Ocorre que a magnitude da pena do crime de lavagem somada à opção da Lei 12.683/12 em incluir a Lei de Lavagem de Dinheiro pátria na terceira geração, admitindo-se toda e qualquer infração penal (crime ou contravenção penal), independentemente da sua gravidade, como crime antecedente, traz um paradoxo em nosso sistema.
Exemplificando, da forma como está, a depender do caso concreto, seria possível que uma infração penal de menor potencial ofensivo ou mesmo uma contravenção penal seja apontado como crime antecedente de lavagem de dinheiro, que possui uma pena imensamente mais gravosa, expondo a risco a lógica do sistema e o critério da proporcionalidade.
Em relação ao ponto, a doutrina adverte que “melhor teria andado nosso legislador se tivesse adotado o mesmo critério da Convenção de Palermo, que demanda a existência de crimes antecedentes de alguma gravidade, indicando como ‘standard’ aqueles cuja pena máxima não seja inferior a 4 (quatro) anos.”[8].
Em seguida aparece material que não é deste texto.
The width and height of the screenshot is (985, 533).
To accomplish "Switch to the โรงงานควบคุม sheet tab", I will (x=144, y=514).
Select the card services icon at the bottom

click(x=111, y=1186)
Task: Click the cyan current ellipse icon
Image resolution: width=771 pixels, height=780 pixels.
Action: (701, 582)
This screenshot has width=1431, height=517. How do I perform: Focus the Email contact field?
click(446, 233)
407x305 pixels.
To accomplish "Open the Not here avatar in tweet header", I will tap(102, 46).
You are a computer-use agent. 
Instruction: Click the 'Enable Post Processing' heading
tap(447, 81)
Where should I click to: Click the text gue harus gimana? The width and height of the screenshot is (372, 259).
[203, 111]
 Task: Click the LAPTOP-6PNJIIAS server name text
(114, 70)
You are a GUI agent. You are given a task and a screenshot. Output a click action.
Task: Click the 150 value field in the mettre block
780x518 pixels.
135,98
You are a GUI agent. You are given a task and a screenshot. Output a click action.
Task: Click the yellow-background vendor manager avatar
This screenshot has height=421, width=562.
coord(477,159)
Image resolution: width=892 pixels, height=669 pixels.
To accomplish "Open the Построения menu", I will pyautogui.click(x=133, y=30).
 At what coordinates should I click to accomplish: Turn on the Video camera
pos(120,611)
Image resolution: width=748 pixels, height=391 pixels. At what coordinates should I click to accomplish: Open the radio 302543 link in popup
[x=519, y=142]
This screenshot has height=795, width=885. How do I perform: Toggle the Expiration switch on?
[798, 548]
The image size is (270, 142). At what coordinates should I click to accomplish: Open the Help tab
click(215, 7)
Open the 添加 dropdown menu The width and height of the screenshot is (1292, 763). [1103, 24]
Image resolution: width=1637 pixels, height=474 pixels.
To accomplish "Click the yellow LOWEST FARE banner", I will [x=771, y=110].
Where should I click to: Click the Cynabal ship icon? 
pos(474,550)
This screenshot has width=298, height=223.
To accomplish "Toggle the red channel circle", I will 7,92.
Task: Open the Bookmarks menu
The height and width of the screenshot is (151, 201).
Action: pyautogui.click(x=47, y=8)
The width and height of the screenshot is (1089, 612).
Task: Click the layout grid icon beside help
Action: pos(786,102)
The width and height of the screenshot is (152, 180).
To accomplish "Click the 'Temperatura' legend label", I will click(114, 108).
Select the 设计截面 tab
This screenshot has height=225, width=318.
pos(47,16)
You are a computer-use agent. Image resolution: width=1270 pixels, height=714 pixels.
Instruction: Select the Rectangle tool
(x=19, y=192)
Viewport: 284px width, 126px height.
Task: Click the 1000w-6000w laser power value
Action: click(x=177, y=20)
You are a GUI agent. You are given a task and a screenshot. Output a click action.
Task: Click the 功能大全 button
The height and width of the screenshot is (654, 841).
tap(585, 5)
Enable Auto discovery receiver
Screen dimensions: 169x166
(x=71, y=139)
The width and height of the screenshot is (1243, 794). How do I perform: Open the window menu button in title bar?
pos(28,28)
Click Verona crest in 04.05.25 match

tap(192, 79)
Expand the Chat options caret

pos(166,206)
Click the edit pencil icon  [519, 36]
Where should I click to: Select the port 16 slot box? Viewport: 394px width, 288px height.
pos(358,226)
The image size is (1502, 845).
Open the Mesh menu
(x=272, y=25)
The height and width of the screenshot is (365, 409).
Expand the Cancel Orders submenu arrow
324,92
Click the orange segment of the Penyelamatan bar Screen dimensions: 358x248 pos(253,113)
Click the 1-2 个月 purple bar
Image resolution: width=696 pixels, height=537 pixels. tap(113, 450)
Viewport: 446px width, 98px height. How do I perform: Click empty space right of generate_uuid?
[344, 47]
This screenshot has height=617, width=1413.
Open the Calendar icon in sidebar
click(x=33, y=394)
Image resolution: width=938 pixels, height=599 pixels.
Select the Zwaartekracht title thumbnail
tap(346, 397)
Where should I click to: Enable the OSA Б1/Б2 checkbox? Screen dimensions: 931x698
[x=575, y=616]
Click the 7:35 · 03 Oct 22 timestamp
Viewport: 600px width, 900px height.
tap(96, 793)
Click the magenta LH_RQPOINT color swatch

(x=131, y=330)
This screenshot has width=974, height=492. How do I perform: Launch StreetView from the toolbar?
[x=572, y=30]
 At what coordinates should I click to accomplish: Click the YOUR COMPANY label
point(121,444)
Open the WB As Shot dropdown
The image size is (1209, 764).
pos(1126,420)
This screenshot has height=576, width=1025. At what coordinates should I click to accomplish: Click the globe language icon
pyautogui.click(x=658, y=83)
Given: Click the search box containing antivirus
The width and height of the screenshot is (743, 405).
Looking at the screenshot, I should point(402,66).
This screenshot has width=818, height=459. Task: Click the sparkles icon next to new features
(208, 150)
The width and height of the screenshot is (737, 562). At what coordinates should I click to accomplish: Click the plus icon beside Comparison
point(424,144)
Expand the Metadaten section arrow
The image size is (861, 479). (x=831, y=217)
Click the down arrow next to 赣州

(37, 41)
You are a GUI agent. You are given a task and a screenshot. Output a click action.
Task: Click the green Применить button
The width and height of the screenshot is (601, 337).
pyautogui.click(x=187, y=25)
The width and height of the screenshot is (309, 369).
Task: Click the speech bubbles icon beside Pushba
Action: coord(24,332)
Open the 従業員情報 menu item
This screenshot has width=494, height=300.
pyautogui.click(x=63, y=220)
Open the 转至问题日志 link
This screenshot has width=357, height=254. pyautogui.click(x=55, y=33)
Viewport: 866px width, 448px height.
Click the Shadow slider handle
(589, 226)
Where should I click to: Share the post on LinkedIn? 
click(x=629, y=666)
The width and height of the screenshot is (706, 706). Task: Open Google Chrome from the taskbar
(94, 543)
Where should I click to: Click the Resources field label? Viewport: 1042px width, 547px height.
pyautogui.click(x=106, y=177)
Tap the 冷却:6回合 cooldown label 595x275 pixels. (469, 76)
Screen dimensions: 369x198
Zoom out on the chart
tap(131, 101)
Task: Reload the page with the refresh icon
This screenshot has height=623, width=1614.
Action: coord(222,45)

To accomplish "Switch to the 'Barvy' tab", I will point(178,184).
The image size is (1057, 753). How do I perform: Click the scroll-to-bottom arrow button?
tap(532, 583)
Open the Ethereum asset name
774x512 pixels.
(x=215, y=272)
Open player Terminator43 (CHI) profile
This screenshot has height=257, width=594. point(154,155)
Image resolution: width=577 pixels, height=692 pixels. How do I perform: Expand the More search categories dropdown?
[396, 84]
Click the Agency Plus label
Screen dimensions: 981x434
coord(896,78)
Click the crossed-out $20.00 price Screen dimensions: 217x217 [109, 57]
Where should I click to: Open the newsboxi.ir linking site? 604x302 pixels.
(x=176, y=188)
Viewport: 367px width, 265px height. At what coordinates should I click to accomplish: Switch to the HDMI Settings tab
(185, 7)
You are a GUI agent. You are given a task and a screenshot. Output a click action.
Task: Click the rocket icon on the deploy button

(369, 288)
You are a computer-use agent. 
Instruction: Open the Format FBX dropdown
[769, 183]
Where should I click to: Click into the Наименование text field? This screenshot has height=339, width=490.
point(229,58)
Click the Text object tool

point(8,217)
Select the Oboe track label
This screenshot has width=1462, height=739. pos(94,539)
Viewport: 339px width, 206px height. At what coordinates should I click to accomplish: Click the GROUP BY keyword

Por fim, é certo que a Lei de Lavagem de Dinheiro desde a sua edição foi alvo de aperfeiçoamento que com certeza atingiu o efeito almejado, no sentido de criar mecanismos de prevenção da prática de lavagem de dinheiro através de um sistema financeiro de viés excessivamente fiscalizador, otimizando ainda o objetivo de descapitalização do crime organizado mediante o emprego bem sucedido de medidas cautelares patrimoniais, que garantem posterior confisco de bens, impedindo, assim, a sua perpetuação no seio social.
Referências:
[1] DE LIMA, Renato Brasileiro. Legislação Criminal Especial Comentada. 7ª ed. rev. atual. E ampl. Salvador: Jus Podivm. 2019. Pág. 594.
[2] Lavagem de Dinheiro – lavagem de ativos provenientes de crime – Anotações às disposições da Lei 9.613/98. São Paulo. Malheiros. 2004. Pág. 53.
[3] BADARÓ, Jennifer Falk. Dolo no crime de lavagem de dinheiro. Belo Horizonte: Editora D’Plácido. 2018. Pág. 111.
[4] BADARÓ, Jennifer Falk. Dolo no crime de lavagem de dinheiro. Belo Horizonte: Editora D’Plácido. 2018. Pág. 114.
[5] BADARÓ, Jennifer Falk. Dolo no crime de lavagem de dinheiro. Belo Horizonte: Editora D’Plácido. 2018. Pág. 115.
[6] DE LIMA, Renato Brasileiro. Legislação Criminal Especial Comentada. 7ª ed. rev. atual. E ampl. Salvador: Jus Podivm. 2019. Pág. 594.
[7] DE LIMA, Renato Brasileiro. Legislação Criminal Especial Comentada. 7ª ed. rev. atual. E ampl. Salvador: Jus Podivm. 2019. Pág. 595.
[8] DE LIMA, Renato Brasileiro. Legislação Criminal Especial Comentada. 7ª ed. rev. atual. E ampl. Salvador: Jus Podivm. 2019. Pág. 594.
1 Al Capone também era conhecido como Scarface, devido a uma cicatriz adquirida em seu rosto, resultado de uma briga e foi um dos maiores gangsters da história. Ele nasceu no Brooklyn, em Nova Iorque, no ano de 1899 e era filho de pais italianos (barbeiro e costureira). O casal teve 9 filhos e Al Capone era o 4º deles. Foi um dos fundadores da gangue Chicago Outfit, muito violenta e portanto, poderosa, onde operavam negócios de prostituição, jogos ilegais e contrabando de bebidas alcoólicas.